[Opening Working data section]
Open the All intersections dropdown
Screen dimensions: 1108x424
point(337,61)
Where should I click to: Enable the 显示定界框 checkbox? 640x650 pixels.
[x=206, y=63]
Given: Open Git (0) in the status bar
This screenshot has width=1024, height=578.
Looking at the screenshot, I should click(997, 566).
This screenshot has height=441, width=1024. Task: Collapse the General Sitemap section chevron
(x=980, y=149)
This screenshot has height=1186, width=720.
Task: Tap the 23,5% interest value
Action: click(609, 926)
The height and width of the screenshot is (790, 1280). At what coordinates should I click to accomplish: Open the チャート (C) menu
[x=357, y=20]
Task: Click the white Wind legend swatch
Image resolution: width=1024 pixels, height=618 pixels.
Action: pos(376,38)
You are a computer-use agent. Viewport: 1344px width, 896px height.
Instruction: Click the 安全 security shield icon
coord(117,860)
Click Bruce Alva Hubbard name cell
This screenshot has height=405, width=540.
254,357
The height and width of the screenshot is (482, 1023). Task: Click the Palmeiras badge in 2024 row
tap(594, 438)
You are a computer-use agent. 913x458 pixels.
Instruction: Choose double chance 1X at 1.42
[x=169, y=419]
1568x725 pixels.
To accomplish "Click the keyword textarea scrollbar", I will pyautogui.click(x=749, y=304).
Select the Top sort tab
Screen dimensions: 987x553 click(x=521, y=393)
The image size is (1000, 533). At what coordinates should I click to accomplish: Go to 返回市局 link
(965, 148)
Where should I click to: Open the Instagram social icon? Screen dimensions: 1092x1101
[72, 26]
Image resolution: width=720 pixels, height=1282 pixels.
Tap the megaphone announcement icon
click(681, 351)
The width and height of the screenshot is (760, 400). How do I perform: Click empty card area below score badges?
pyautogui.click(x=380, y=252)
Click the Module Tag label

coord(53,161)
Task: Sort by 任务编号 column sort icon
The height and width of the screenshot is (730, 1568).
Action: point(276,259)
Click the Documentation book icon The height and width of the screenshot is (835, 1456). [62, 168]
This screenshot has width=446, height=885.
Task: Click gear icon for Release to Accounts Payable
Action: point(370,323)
[Closing Working data section]
■ **Aim of the task**
Search the material above for "computer". Copy each line that has it.

■ **Your solution**
You are a computer-use agent. Viewport: 1344px width, 896px height.
You are a computer-use agent. 913x458 pixels.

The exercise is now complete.